С печальной думою в очах,
С французской книжкою в руках,

и в то же время с книжкою гаданий и снов Мартына Задеки, с простонародными страхами и суевериями. Начертанное с искренним сочувствием изображение Ленского, этого возвышенного душою поэта, предназначенного такой трагической участи, вводится самим автором в должные размеры двумя стихами:

Он пел поблеклый жизни цвет —
Без малого в осьмнадцать лет…

Пушкин не был поэтом «отрицания», – но не потому, что был не способен видеть, постигать отрицательные стороны жизни и оскорбляться ими, но потому, прежде всего, что не таково было его призвание, как художника; что ему дан был от природы иной талант: усматривать в явлении предпочтительно его положительные, человечные черты и на них предпочтительно отзываться, минуя те стороны, где даже ирония не у места, где уже нужен бич сатиры (требующий специального дара) или вмешательство власти. Так, из истории Петра Великого он останавливается на пире, заданном Петром в честь примирения его с подданными, из деяний Наполеона – на его посещении чумных в Яффе[19 - Имеются в виду стихотворения «Пир Петра Первого» и «Гений».]. Еще потому, может быть, что Пушкин своим русским умом и сердцем шире понимал жизнь, чем многие писатели, окрашивающие ее явления сплошною черною краскою. Здесь же, кстати, можно привести и собственные слова Пушкина в одной из его журнальных статей: «Нет убедительности в поношениях и нет истины, где нет любви»[20 - Сочин. Пушкина, изд. 1870 г., т. V, стр. 421. – Заключительные слова статьи «Александр Радищев». Ссылка И. Аксакова неточна, должно быть: Пушкин А. С. Полн. собр. соч., I. 5. Спб., 1871, с. 421.].

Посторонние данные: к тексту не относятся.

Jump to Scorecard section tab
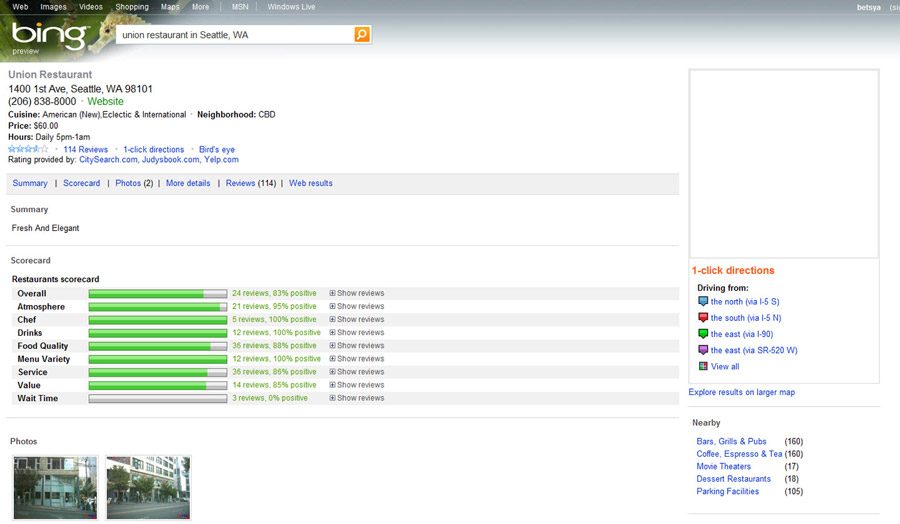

Да кстати припомним, что он первый понял, первый оцепил и взлелеял Гоголя.

Что особенно поражает в Пушкине и является также русскою психическою чертою, тесно, впрочем, связанной с чувством реальной правды, это отсутствие мечтательности, в смысле немецкого Schwarmerei[21 - Грезы (нем.). – Ред.], и скажу более, даже отсутствие страстности. Я, конечно, разумею здесь исключительно сферу искусства. Пушкин представляет в себе удивительное, феноменальное и глубоко трагическое сочетание двух самых противоположных типов как человека и как художника: знойный африканский темперамент и чисто русское здравомыслие, поражающее в самых молодых его произведениях и потом все более и более развивавшееся; страстность природы и воздержность колорита в поэзии, самообладание мастера, неизменно строгое соблюдение художественной меры; легкомыслие, внутренность, кипение крови, необузданная чувственность в жизни и в то же время серьезность и важность священнодействующего жреца, способность возноситься духом до высот целомудренного искусства и писать такие стихи, как «Пророк», «Отцы пустынники», «Ответ митрополиту Филарету»[22 - Имеется в виду стихотворение «В часы забав и праздной скуки…», явившееся ответом Пушкина на стихотворное поучение Московского митрополита Филарета (1782–1867), которое было написано по поводу ранее вышедшего стихотворения Пушкина «Дар напрасный, дар случайный…».] и проч.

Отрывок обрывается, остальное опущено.